A note about cleaning the iron skillet. I had heard and read in some places that you aren't supposed to wash them. What?! The potatoes, egg and cheese stuck a bit to the skillet, so it would definitely have to get washed. My Lodge instructions (can you believe I read the instructions for anything?!) said to wash with hot water but NO SOAP. Then dry immediately with a towel (not on the stovetop) and apply more vegetable oil while it's still warm.  This method worked pretty well.  I also gave my head dishwasher (my hubby) the skillet cleaning instructions.  :-)

Wednesday, January 2, 2013

New Year, New Adventures in Cooking

I know I started this whole blog thing a year ago, did a few posts, and then stopped ...

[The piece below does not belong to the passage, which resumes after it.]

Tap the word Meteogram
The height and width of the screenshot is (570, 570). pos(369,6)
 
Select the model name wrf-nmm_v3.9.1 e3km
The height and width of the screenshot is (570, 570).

I think I need to be inspired when writing on this blog, so I guess I wasn't inspired much after that. But, it's now 2013, a new year, and with some additional cooking tools and a little inspiration, I'm going to begin new adventures in cooking and will hopefully blog about it as I go. No guarantees, it is me we're talking about here.

I got a couple new weapons for my cooking arsenal this year. My sister got me a Lodge 12" Seasoned Iron Skillet.  I had been reluctant to try using a cast iron skillet for many years. They're heavy, can be a pain to clean, etc.  But I know that all the best cooks use them, so I decided to put it on my Amazon Wish List and if it was meant to be, someone would get it for me for Christmas.  Alas, the stars aligned and I am now the proud owner of a cast iron skillet. I've made a couple of dishes with it already, and will blog those separately, along with the recipes and my notations (I can't ever leave a recipe totally alone).

The other item on my wish list that I got for Christmas is another pasta maker attachment for my Kitchen Aid Mixer. Last year I got the regular pasta roller attachments that make the flat pastas like fettuccine,  linguine, etc. After experimenting with that, and LOVING the pasta that it makes, I added the pasta extruder attachment to my wish list. The stars aligned again, and my wonderful husband got me that attachment as well. Now, I'll be able to make macaroni, rigatoni, spaghetti, etc.  I did buy myself a ravioli mold last year but have never gotten around to trying out ravioli yet. I've been kicking around a recipe idea in my head that is a different take on eggs benedict that involves a ravioli with an egg inside. I'll post that too if I ever try it.

Wish me luck on my new cooking adventures and that I'll actually get some of them posted this time.